In [2]:
with open('release_data/train.jsonl', 'r') as json_file:
    json_list = list(json_file)

In [3]:
import json
result = []
for json_str in json_list:
    result.append(json.loads(json_str))

In [56]:
content = []
for paper in result:
    # Each word in the paper will be a single entry in the following sentences array.
    # The entry consists of the start and end index of the sentences.
    # Later, also the section start and end index, as well as the section name
    # and section index will be added to the object.
    sentences = []  # a list of objects.
    for sentence in paper['sentences']:
        for i in range(sentence[0], sentence[1]):
            # For each word in the sentence, add an entry that contains the start and end index for the sentence of the word.
            sentences.append({'start': sentence[0], 'end': sentence[1]})
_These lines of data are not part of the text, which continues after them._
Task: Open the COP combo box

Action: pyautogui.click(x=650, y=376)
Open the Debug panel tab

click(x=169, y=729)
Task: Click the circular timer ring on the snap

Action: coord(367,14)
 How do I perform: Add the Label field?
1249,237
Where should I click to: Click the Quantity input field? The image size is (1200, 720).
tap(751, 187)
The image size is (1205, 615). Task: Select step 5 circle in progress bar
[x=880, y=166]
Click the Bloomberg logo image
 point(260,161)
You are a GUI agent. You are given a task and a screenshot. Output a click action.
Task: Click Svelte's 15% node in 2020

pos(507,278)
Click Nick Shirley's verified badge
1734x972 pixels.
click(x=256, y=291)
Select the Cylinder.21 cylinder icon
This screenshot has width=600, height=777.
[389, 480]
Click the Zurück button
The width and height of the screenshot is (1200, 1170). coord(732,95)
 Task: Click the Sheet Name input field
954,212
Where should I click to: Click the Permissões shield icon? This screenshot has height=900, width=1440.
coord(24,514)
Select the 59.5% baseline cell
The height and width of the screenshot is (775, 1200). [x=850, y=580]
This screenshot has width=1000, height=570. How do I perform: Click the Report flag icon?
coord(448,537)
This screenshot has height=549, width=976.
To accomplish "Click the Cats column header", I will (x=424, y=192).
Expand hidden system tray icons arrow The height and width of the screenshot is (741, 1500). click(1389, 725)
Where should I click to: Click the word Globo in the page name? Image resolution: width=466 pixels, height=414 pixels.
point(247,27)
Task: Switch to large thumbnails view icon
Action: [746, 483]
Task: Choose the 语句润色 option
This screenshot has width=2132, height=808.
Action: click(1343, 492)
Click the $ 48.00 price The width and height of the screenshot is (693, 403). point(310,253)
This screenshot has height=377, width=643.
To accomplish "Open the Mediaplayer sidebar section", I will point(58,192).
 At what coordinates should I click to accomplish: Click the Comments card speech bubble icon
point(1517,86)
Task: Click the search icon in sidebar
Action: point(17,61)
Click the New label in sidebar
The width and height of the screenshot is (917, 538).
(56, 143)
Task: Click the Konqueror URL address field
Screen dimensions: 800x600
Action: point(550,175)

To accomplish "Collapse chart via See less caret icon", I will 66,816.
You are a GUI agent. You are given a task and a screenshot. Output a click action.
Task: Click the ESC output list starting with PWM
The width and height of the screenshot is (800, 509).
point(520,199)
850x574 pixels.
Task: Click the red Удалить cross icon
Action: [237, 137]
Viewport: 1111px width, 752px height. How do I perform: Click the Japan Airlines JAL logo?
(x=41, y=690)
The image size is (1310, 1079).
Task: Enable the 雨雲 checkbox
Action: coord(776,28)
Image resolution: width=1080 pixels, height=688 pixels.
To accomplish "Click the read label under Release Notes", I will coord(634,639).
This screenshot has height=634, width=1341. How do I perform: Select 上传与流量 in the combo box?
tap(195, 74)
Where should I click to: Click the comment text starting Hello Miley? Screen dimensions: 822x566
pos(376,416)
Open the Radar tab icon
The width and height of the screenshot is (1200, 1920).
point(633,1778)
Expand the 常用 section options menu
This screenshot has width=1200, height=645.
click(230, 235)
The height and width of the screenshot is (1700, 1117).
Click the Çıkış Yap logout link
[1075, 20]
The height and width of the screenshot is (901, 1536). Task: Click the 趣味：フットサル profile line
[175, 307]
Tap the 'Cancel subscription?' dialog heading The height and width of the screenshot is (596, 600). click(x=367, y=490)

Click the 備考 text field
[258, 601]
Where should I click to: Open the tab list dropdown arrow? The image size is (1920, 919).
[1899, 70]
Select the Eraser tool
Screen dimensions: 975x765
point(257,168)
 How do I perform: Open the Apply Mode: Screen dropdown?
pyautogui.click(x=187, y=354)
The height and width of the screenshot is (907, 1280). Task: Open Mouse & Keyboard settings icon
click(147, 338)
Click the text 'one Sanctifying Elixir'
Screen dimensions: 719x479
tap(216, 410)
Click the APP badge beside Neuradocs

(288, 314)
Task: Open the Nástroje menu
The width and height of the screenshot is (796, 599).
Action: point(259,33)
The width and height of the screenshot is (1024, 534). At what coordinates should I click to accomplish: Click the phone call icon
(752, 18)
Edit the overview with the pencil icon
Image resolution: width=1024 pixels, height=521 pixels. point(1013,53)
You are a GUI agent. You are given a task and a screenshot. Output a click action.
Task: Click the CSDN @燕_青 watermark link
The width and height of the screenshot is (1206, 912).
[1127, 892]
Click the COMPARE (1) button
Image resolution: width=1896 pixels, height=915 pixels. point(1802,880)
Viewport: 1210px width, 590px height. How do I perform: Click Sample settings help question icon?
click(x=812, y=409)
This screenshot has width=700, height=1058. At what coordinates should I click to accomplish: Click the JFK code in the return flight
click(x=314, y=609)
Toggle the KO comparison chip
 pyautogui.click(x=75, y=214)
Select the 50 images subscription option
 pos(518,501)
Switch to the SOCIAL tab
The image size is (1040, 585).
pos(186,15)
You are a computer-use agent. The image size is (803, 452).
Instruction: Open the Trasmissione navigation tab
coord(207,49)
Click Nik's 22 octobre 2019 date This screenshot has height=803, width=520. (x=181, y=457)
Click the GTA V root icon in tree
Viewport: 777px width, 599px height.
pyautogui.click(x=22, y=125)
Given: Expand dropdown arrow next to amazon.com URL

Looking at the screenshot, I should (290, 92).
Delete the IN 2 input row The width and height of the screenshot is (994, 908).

    # Populate the sentences list with section information.
    for index, section in enumerate(paper['sections']):
        # Get the first sentence of the section.
        sentence = sentences[section[0]]
        # The section name is the first sentence of the section.
        section_name = paper['words'][sentence['start']:sentence['end']]
        
        # Example for the first sentence on a section:
        # ["section", ":", "Abstract"]
        # If the first sentence starts with ["section", ":"], we are only interested in the words after that prefix.
        if len(section_name) >= 2 and section_name[1] == ":":
            section_name_length = len(section_name)
            section_name = section_name[2:]
        else:
            section_name_length = 0
            if index == 0:
                # First section will always be labled as 'Title'
                section_name = ['Title']
            else:
                section_name = []
        
        # Add section info
        for i in range(section[0], section[1]):
            sentences[i]['section'] = {'name': section_name, 'index': index, 'start': section[0] + section_name_length, 'end': section[1]}

    # Iterate through all ranges of named entities and retrieve the corresponding sentence and section info for that word
    # by querying the index from the sentences array.
    words = paper['words']
    salient_entities = [x.lower() for x in paper['coref'].keys()]
    for entity in paper['ner']:
        # info is an object with
        info = sentences[entity[0]]
        begin_of_section = info['start'] == info['section']['start']
        end_of_section = info['end'] == info['section']['end']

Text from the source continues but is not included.